Fraudsters are known for using social engineering tricks to dupe their victims, often times by impersonating authority figures to instill trust.
In a recent blog post, we noted how criminals behind Magecart skimmers mimicked content delivery networks in order to hide their payload. This time, we are looking at a far more clever scheme.
This campaign has been affecting a number of e-commerce sites and shows threat actors will continue to come up with ingenious ways to deceive security analysts and website administrators alike.
Decoy Rocket Loader
On a compromised Magento site, we noticed that attackers had injected a script purporting to be the Rocket Loader library. In fact, we can see two almost identical versions loaded side by side.
If we look at their source code, we find that the two scripts are quite different. One of them is obfuscated, while the other is recognizable as the legitimate CloudFlare Rocket Loader library.
There is a subtle difference in the URI path loading both scripts. The malicious one uses a clever way to turn the domain name http.ps (note the dot ‘.’ , extra ‘p’ and double slash ‘//’) into something that looks like ‘https://’. The threat actors are taking advantage of the fact that since Google Chrome version 76, the “https” scheme (and special-case subdomain “www”) is no longer shown to users.
To reveal the full URL with its protocol, you can double click inside the address bar. In other browsers such as Firefox or Edge, the default is to show the entire URL. That makes this attack a little more obvious and therefore less effective if you were a site administrator investigating this library.
Active skimmer campaign
The Palestinian National Internet Naming Authority (PNINA) is the official domain registry for the .ps country code Top-Level-Domain (ccTLD). The decoy domain http.ps was registered on 2020-02-07 via the Key-Systems GmbH registrar.
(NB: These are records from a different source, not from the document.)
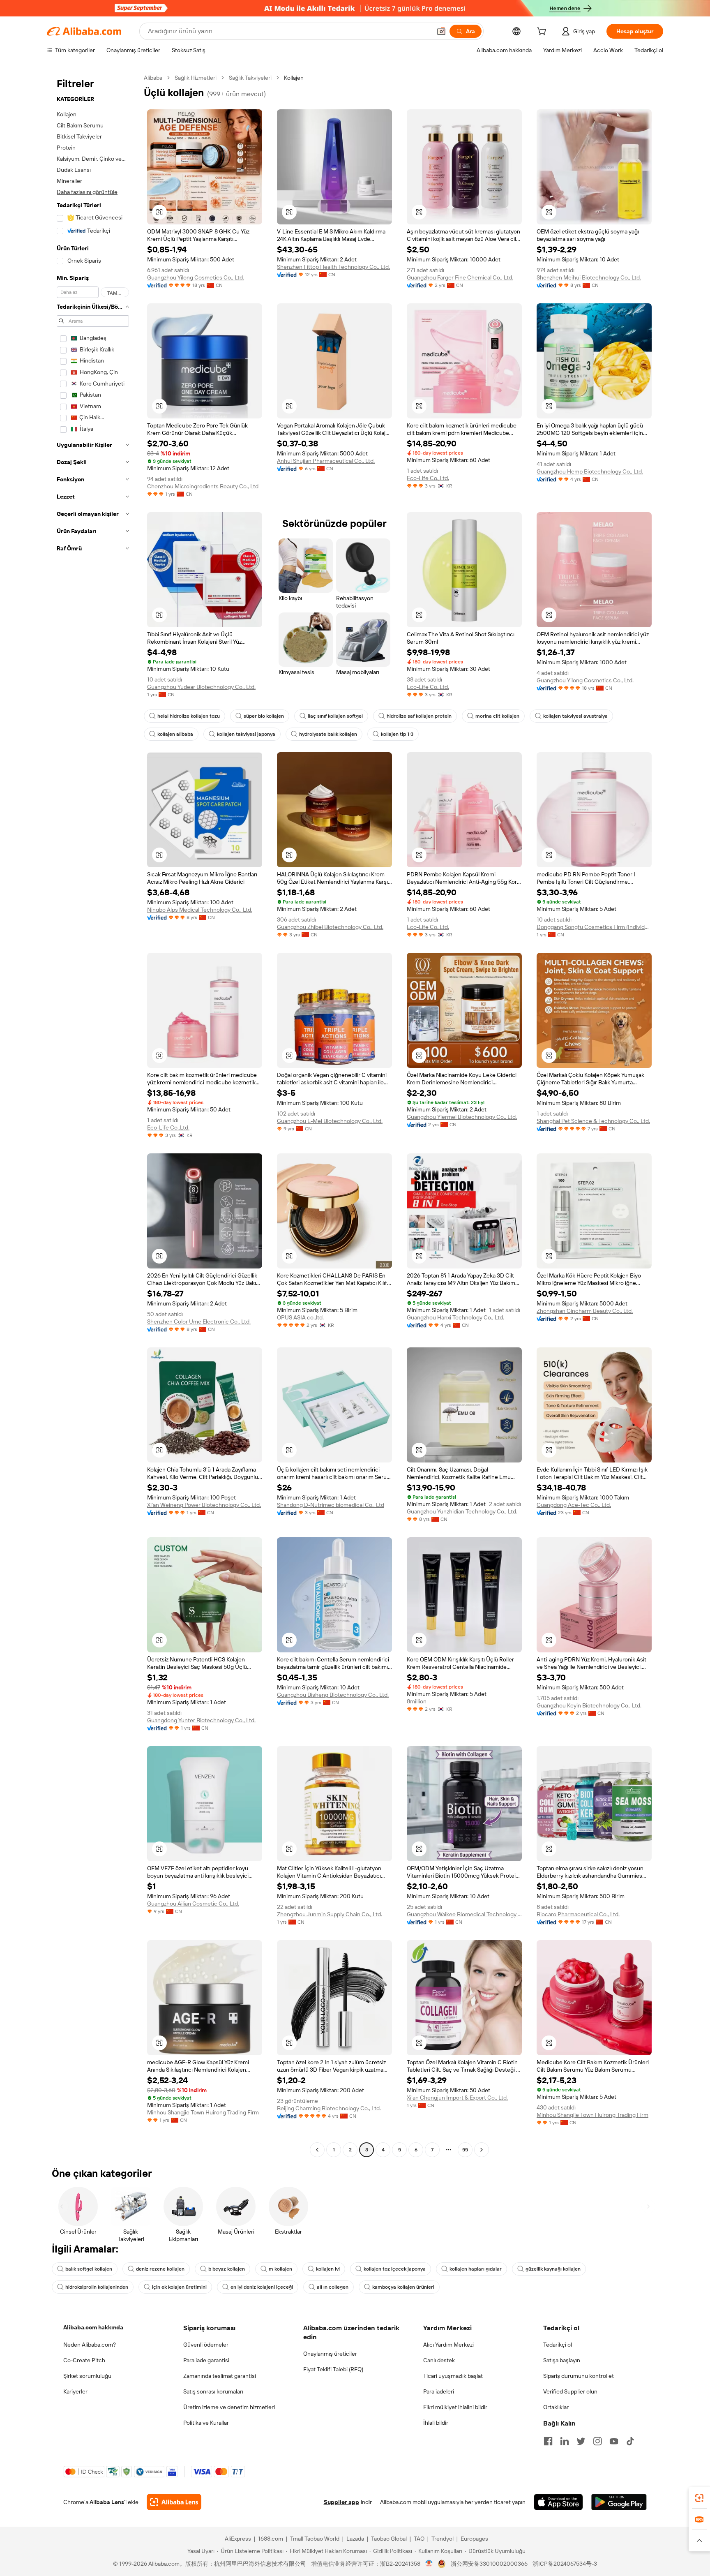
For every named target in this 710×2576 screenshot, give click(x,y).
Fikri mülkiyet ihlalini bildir (455, 2407)
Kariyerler (75, 2391)
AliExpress (238, 2538)
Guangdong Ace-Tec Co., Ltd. (574, 1505)
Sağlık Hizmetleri (196, 77)
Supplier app (341, 2502)
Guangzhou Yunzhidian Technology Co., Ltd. (462, 1511)
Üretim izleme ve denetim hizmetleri (229, 2407)
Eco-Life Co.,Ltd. (428, 478)
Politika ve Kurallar (206, 2422)
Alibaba (153, 77)
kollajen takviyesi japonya (246, 734)
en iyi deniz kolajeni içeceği (262, 2287)
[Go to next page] (481, 2149)
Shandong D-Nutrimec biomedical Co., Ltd (330, 1505)
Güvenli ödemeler (205, 2344)
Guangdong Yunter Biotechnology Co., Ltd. (201, 1720)
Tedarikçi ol (557, 2344)
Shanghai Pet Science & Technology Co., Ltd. (593, 1121)
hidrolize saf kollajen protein (419, 716)
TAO (419, 2538)
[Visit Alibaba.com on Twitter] (581, 2441)
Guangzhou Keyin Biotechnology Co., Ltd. (589, 1705)
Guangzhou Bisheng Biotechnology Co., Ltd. (333, 1694)
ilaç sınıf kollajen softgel (335, 716)
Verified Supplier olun (570, 2391)
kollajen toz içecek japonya (395, 2269)
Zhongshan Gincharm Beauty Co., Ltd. (585, 1311)
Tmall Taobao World (314, 2538)
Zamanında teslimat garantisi (219, 2376)
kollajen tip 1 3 (397, 734)
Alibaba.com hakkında (93, 2327)
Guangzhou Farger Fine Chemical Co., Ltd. (460, 277)
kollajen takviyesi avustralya (575, 716)
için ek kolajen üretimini (179, 2287)
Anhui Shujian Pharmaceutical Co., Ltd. (326, 460)
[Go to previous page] (317, 2149)
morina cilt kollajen (497, 716)
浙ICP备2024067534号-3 (564, 2563)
The skimmer code as well as its exfiltration gate (autocapital[.]pw), were described by Denis Sinegubko, a security researcher at GoDaddy/Sucuri.
There are two ways e-commerce sites are being compromised:
The first version of the skimmer used in this campaign is the hex obfuscated type with data exfiltration via autocapital[.]pw as seen in the decoy Rocket Loader library. As Denis mentioned in his tweet, this skimmer contains an English and Portuguese version (urlscan.io archive here).
The other version of the skimmer (hosted on e4[.]ms) uses a different obfuscation scheme with data exfiltration via xxx-club[.]pw (this domain is on the same server as the autocapital[.]pw exfiltration gate).
We recognize this obfuscation pattern as ‘Radix’, from a previous campaign described and tracked by Sucuri since 2016. Given the naming convention used for the domains and skimmers, we believe the same threat actors may be behind this newest wave of attacks.
Patching and proactive security
This kind of attack reinforces the importance of good website security. The majority of compromises happen on sites that have not been updated or that use weak login credentials. These days, other forms of defense include web application firewalls and general hardening of the CMS and its server.
The majority of consumers that shop on a compromised site will have no idea that something went wrong until it’s too late. Even though it is the responsibility of the merchant to ensure their platform is secure, it is obvious that additional containment needs to be taken by visitors themselves.
Malwarebytes users are protected against this credit card skimming attack via our web protection layer in Malwarebytes for consumers and businesses.
We have reached out to the registrar and certificate authority but at the time of writing the malicious decoy domain is still active.